そうすることでワクワクする世界はステージの上昇とともに広がっていき,そこで出会える感動も,出会える人,そして構築できる関係性も質が異なってくるのです。

僕自身で言えば,がむしゃらにただ祭りに参加し,神輿を担いでいた時期と現在ではワクワクの質も量も全然違います。

ただヨーロッパへ友達に会いに行くのと,協力してお神輿を上げ続けていくのでは,出会える人も,作り上げられる関係性も,達成した後の感動も全く質が異なるのです。

・ステージを上がっていくためには

 それではどうやって,自身のステージを効率的に向上し,ワクワクした未来をつかむことが出来るのでしょうか。

そのためには,どんな日常を過ごしていき,どのような行動をとっていくかにかかっていますが,セミナーに行くとか,早起きするとか,そういったテクニカルな話よりも,根本的な原理原則があると僕は思います。

それは,

「目線を上げること」

です。

極真空手の総裁,大山倍達が残した言葉に以下の様なものがあります。

「頭は低く,目は高く,口を慎んで心広く,孝を原点として他を益す」

僕は高校生の頃から空手を始め,一生懸命取り組んでいましたが,ある時,実力が伸び悩んだ時期がありました。

毎日同じ様にサンドバッグを打っても,パフォーマンスが上がらない。

確かに体は疲れるし,練習した満足感を得ることが出来ますが強くなれない。

そんな時,僕は「目線を上げる」という作業が出来ていませんでした。

目線を変えずに練習の内容だけ変化させても,効果を得ることは出来ませんでした。

空手で言う「強くなる」と言う意味は非常に深く捉える必要がありますが,僕は上の図の「自身のステージ」とある意味で同義に捉える事が出来ると思います。

目線を高くし,もっともっと強い人を研究したり,同じ練習をしていても意識する事を変えてみたりしていると,日常が変化して行くことに気付きます。

例えば,ただ歩いているだけでも体の使い方や周りへの意識の配り方などが変わってくる事で時間の質が向上していくのです。

・同じ事でも,ステージによって広がる世界は変わる

 ステージを上がる事なく,つまり自分自身が何も出来ないのに,さらに目線を上げずキョロキョロして何も構築されていかなければ,同じ事をしても,同じ人に出会っても,広がる世界が違います。

それはどうしてか。

例えば,あなたが建築を学ぶ学生だったとしましょう。

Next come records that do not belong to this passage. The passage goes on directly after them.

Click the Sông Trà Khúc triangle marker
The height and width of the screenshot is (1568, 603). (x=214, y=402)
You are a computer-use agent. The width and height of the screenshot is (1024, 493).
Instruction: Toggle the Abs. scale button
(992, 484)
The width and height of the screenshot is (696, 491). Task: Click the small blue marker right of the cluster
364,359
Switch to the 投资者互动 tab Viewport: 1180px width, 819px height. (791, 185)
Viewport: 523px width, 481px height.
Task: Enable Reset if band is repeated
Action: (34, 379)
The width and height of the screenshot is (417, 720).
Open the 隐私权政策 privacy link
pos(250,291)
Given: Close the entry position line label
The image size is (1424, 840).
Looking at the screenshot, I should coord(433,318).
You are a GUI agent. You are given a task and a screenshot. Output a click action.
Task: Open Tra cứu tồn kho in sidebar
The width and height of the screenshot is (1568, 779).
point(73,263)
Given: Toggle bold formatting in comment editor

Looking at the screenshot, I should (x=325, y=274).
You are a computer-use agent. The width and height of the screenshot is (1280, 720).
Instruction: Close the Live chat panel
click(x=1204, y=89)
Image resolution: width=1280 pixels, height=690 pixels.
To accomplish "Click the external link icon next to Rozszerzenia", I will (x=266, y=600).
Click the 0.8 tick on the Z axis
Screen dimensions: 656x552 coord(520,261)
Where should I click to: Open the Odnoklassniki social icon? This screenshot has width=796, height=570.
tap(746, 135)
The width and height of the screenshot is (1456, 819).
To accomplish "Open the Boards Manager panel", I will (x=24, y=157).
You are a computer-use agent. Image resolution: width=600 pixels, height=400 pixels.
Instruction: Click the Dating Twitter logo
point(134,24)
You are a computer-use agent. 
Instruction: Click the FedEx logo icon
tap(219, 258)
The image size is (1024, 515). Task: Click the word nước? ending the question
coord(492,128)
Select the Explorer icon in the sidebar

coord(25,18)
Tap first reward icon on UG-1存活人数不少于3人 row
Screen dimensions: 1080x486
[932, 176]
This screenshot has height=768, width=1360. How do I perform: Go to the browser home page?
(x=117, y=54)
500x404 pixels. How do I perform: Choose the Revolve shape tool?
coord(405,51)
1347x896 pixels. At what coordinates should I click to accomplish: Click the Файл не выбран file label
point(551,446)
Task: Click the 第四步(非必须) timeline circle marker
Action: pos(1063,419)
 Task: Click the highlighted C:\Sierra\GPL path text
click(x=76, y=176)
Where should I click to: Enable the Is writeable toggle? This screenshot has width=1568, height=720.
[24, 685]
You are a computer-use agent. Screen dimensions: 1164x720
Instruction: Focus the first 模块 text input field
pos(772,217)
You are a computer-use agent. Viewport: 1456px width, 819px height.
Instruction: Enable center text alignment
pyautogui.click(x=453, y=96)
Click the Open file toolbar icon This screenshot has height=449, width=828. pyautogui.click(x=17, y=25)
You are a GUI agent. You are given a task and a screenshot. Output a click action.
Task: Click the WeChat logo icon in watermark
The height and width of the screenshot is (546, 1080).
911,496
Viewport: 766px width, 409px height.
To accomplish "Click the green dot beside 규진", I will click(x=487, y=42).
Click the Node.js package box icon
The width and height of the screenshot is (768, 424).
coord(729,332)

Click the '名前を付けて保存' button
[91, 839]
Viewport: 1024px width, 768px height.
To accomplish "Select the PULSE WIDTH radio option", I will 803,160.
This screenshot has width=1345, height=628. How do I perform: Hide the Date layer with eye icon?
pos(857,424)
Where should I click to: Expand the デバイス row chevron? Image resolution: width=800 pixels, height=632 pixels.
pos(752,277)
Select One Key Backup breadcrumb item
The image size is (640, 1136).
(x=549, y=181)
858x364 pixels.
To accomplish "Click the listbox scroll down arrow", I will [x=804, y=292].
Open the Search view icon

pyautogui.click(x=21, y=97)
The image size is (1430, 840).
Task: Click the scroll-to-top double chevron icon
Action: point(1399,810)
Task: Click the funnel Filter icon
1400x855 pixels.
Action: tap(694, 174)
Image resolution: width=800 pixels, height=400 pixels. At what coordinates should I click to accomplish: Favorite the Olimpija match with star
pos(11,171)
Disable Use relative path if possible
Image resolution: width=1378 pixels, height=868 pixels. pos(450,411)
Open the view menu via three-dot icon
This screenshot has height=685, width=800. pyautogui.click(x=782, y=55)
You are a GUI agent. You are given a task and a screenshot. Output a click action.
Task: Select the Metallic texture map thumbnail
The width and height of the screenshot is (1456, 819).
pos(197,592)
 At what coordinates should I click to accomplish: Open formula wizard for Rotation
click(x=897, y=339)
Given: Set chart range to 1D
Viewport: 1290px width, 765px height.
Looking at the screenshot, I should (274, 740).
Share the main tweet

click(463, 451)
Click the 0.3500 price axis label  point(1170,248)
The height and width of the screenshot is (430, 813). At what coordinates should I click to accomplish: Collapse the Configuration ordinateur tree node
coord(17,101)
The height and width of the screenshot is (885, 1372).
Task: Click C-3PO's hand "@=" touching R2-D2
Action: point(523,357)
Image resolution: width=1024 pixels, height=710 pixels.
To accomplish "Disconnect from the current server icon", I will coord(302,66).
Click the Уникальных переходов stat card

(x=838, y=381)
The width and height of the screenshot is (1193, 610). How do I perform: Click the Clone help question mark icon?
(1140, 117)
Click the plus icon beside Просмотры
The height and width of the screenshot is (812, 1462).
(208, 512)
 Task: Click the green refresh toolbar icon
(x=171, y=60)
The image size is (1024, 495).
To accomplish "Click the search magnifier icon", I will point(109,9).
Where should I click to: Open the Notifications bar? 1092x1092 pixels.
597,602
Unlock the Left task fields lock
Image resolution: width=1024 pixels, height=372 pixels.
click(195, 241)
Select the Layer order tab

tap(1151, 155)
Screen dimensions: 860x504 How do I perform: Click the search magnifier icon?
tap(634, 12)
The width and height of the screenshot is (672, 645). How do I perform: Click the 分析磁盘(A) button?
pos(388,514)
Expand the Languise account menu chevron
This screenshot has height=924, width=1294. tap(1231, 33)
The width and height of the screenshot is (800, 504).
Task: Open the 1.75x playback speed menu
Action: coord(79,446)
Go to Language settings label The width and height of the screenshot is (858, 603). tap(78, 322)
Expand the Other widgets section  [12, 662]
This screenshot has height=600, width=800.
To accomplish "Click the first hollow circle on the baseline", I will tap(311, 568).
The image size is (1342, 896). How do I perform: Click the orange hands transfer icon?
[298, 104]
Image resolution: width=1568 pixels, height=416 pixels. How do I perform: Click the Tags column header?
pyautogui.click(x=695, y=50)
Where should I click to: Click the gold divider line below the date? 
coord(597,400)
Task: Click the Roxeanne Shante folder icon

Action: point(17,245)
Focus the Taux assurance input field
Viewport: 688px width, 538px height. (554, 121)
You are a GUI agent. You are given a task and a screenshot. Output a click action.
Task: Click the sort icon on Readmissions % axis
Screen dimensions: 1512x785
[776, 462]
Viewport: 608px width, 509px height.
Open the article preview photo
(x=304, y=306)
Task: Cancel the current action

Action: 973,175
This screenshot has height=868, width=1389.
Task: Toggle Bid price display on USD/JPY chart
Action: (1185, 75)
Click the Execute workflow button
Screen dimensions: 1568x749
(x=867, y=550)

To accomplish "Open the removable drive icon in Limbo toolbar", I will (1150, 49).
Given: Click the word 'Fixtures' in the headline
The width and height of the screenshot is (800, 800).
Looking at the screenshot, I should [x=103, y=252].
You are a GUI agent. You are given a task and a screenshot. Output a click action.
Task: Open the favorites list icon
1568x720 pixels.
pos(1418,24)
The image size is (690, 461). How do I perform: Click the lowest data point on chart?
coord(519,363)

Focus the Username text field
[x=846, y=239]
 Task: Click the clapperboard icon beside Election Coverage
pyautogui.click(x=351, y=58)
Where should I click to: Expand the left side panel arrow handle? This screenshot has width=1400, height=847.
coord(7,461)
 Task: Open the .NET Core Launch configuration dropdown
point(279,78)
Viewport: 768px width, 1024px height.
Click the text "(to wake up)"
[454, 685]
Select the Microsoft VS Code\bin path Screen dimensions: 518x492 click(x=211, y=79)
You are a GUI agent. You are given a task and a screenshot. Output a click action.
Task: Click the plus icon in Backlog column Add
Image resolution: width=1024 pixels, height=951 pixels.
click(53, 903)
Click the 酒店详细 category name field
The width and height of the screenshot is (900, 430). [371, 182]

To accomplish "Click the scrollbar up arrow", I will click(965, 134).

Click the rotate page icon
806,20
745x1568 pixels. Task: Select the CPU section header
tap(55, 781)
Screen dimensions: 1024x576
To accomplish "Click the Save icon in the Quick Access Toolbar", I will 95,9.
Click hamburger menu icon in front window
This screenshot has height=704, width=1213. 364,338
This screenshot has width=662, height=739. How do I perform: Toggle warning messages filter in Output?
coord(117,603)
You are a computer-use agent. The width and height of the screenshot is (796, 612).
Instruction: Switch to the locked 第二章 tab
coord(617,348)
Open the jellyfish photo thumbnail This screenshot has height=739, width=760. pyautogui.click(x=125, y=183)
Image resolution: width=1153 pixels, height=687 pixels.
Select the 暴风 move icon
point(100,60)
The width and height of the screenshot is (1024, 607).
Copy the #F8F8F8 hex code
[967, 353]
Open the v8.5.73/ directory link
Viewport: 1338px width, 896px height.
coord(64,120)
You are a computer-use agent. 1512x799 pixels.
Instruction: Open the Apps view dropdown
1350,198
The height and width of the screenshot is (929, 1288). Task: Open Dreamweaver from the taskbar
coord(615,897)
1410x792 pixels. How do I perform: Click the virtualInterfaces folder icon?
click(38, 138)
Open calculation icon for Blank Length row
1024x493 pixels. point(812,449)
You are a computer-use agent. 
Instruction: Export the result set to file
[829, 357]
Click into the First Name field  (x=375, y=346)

話を聞くために著名な建築家の方に話を聞きに行けば,あなたは何かしら学ぶことも出来るだろうし,感動する事があるかもしれません。

その時点で起こる出来事は,そこまでです。

目線を上げる事が出来ない人は,明日から自身のスキルを研鑽する事をせず,また違う建築家の所へ行くでしょう。

逆にそこで目線を高くし,もっとステージを向上したいと思えば,明日から必死に自身のスキルを高める事に時間を費やすのです。

しかし,例えばあなたが一流の造園家で,多くの仕事を成し,様々な経験をしていればどうでしょう。

同じ人に会い,同じ場所で同じ様に話したとしても,話に花が開き,お互いが刺激し合い,感動し,また新たな仕事を産んだり,クリエイティブが始まっていくかもしれません。

つまりこれが,ステージの差なのです。

自分自身に価値があれば,同じ時間過ごしていても相手に価値を提供できます。

しかしあなたのステージが低く,何の価値も無ければ相手に価値を提供することは出来ないし,共鳴することも無く感動は生まれないのです。

・僕は愚直に祭りを続けて行く

 祭りを続けて行く事によって,お陰様で様々なお話を頂く様になってきました。海外での神輿の渡御も,テレビの出演,神輿修理や製作のお仕事も少しづつ増えてきています。

しかしどんな事があっても,多分僕はまた明日朝から鉋と鑿の刃を研ぎたいと思うし,木に向かいたいと言う姿勢は変わりません。

もちろんそれが僕の仕事ですから,当たり前のことなのですがそれはとても楽しい事で,木や道具はそれに応えてくれます。

そして,新しいご縁を頂くと,また質の違う出会いや関係性を作り,その先にさらに深い感動を得る事が出来るのです。